Время плакать

Елена Ямпольская, Русский курьер, 6 июля 2004 года. 


"Ромео & Джульетта" – последнее крупное событие нынешнего театрального сезона. Этот факт, во-вторых, и имя Роберта Стуруа, во-первых, обеспечили спектаклю интерес со стороны просвещенной московской публики. На два премьерных показа билеты разошлись моментально. И даже ночной прогон, закончившийся в пол-четвертого утра, говорят, собрал в зале "Пушки" чуть ли не аншлаг.


Гостей с узнаваемыми лицами, правда, было немного. Марина Неелова пришла посмотреть на своего партнера – Юрия Колокольникова, Владимир Стеклов – поддержать дочку. Разнокалиберные столичные тусовщики, замечательный Георгий Данелия, бывший, но незабываемый посол Грузии в России Зураб Абашидзе. Вообще грузинская диаспора явилась в широком составе: мобильники, отключаясь, звонили "Где же ты, моя Сулико?", и темноволосые дети засыпали во время неимоверно долгого первого акта...

Молодо, холодно, стильно
Для театрала по долгу службы, в частности, для критика, "Ромео & Джульетта" была интересна вдвойне. Продюсированием проекта занимались девушки, ежегодно вручающие премию "Чайка". В прошлом сезоне, помимо лауреатов "Чайки", они еще назвали десятку, кажется, лучших молодых актеров Москвы, и если выбор не безусловен, так только потому, что хороших актеров, играющих на новенького, у нас много. Во всяком случае, не один десяток. Потом тех самых – молодых да ранних – собрали в одном месте, и власть над ними вручили Роберту Стуруа. Так родился первый спектакль продюсерского центра "Чайка".

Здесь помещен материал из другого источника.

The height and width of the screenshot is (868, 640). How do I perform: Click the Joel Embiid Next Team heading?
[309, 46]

В "Ромео & Джульетте" заняты: Агриппина Стеклова и кофейный Григорий Сиятвинда из "Сатирикона", Анатолий Белый (чеховский МХАТ), Сергей Фролов ("Ленком"), Анна Дубровская (театр Вахтангова), а также больше сериальные, нежели театральные герои – красавец Даниил Страхов (Парис), Дмитрий Дюжев (Тибальт) и Гоша Куценко в роли Монтекки-отца. Джульетту играет Наталья Швец (в прошлом сезоне она была Тамарой в "Демоне" Кирилла Серебренникова). Ромео – очень успешный, амбициозный и надменный премьер "Современника" Юрий Колокольников.

Кажется, будто и поставил "Ромео & Джульетту" очень молодой режиссер. Абсолютно уверенный, что, если его актеры орут, стонут, задыхаются, рычат, скалят зубы, беспрестанно звякают колющими и режущими предметами, эффектно закалывают друг друга, а потом нечеловечески долго, картинно умирают, хватаясь за животы, это и есть настоящая шекспировская трагедия.

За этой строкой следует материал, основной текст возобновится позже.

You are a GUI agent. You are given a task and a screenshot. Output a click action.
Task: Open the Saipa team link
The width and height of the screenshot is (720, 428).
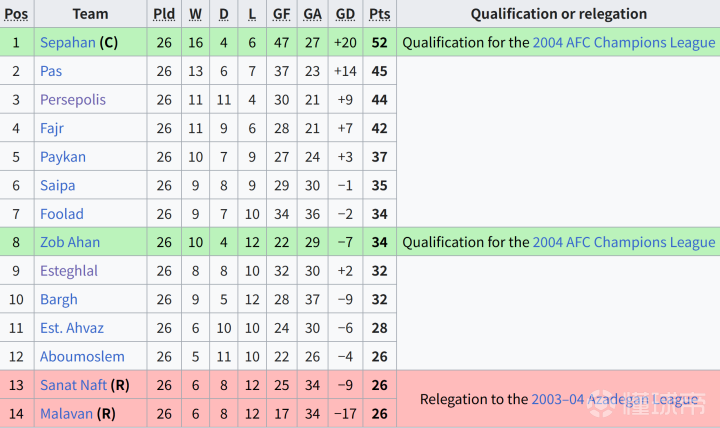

"Ромео & Джульетта" – спектакль преимущественно пластический. Тимцуник явно сыграл в его создании роль, не меньшую, чем Стуруа. Действие перенасыщено лишними телодвижениями. Иногда это смахивает на балет, иногда – на фигурное катание, местами граничит с акробатикой. Вдобавок, Тимцуник оттянулся на том, чем блеснул еще в "№ 13" – страшной и комической пластикой мертвых тел. Или тел, которые считаются мертвыми.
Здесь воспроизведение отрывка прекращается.